How to run SHOC on Dual GPU ?

Hello everyone,

Anybody know how could I run the benchmark SHOC on a DUAL GPU ??
Like the NVIDIA K10 or K80… they appears to be two differents gpu, how do I use all the power of that GPU ?

SHOC has the ability to run various tests on multiple GPUs. Using a K80 would be conceptually the same as running SHOC on a machine with two K40’s in it.

It should be, but I’m having problems with this… On the server the Dual GPUs appears to be two different GPU.

So… to run the benchmark I tried to use the commando “perl ./tools/ -s 4 -d 0,1 -cuda” to use the devices 0 and 1… But it gives error :/ like bellow…

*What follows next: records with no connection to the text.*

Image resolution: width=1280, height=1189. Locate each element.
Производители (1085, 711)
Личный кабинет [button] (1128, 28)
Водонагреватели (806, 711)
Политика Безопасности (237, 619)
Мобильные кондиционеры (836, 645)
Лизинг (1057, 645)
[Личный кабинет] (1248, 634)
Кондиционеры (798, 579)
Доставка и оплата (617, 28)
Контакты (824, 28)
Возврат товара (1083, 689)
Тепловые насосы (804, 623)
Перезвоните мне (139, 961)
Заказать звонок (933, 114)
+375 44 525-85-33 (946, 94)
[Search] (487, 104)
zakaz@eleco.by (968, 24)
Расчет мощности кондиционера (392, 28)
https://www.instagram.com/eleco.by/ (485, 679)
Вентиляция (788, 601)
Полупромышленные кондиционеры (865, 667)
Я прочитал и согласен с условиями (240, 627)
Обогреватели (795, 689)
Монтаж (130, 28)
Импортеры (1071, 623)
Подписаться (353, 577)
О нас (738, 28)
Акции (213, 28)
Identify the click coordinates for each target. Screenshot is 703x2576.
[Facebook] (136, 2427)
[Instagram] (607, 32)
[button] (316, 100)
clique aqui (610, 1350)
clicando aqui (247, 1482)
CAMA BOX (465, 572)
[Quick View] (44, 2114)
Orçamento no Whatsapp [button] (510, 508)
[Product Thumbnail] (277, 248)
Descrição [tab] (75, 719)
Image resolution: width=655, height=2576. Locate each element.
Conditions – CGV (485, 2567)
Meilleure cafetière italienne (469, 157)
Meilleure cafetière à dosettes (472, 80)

[shoc-master]$ perl ./tools/ -s 4 -d 0,1 -cuda
— Welcome To The SHOC Benchmark Suite version 1.1.5 —
Platform selection not specified, default to platform #0
Number of available platforms: 1
Number of available devices on platform 0 : 8
Device 0: ‘Tesla K80’
Device 1: ‘Tesla K80’
Device 2: ‘Tesla K80’
Device 3: ‘Tesla K80’
Device 4: ‘Tesla K80’
Device 5: ‘Tesla K80’
Device 6: ‘Tesla K80’
Device 7: ‘Tesla K80’
Specified 2 device IDs: 0,1
Using size class: 4

— Starting Benchmarks —
Running benchmark BusSpeedDownload
result for bspeed_download: BenchmarkError
Running benchmark BusSpeedReadback
result for bspeed_readback: BenchmarkError
Running benchmark MaxFlops
result for maxspflops: BenchmarkError
result for maxdpflops: BenchmarkError
Running benchmark DeviceMemory
result for gmem_readbw: BenchmarkError
result for gmem_readbw_strided: BenchmarkError
result for gmem_writebw: BenchmarkError
result for gmem_writebw_strided: BenchmarkError
result for lmem_readbw: BenchmarkError
result for lmem_writebw: BenchmarkError
result for tex_readbw: BenchmarkError
Skipping non-cuda benchmark KernelCompile
Skipping non-cuda benchmark QueueDelay
Running benchmark FFT
result for fft_sp: BenchmarkError
result for fft_dp: BenchmarkError
Running benchmark GEMM
result for sgemm_n: BenchmarkError
result for dgemm_n: BenchmarkError
Running benchmark MD
result for md_sp_flops: BenchmarkError
result for md_dp_flops: BenchmarkError
Running benchmark MD5Hash
result for md5hash: BenchmarkError
Running benchmark Reduction
result for reduction: BenchmarkError
result for reduction_dp: BenchmarkError
Running benchmark Scan
result for scan: BenchmarkError
result for scan_dp: BenchmarkError
Running benchmark Sort
result for sort: BenchmarkError
Running benchmark Spmv
result for spmv_csr_scalar_sp: BenchmarkError
result for spmv_csr_vector_sp: BenchmarkError
result for spmv_ellpackr_sp: BenchmarkError
result for spmv_csr_scalar_dp: BenchmarkError
result for spmv_csr_vector_dp: BenchmarkError
result for spmv_ellpackr_dp: BenchmarkError
Running benchmark Stencil2D
result for stencil: BenchmarkError
result for stencil_dp: BenchmarkError
Running benchmark Triad
result for triad_bw: BenchmarkError
Running benchmark S3D
result for s3d: BenchmarkError
result for s3d_dp: BenchmarkError
Running benchmark QTC
result for qtc: BenchmarkError
result for qtc_kernel: BenchmarkError

Yes, on the server side, they appear to be two different GPUs, that is correct.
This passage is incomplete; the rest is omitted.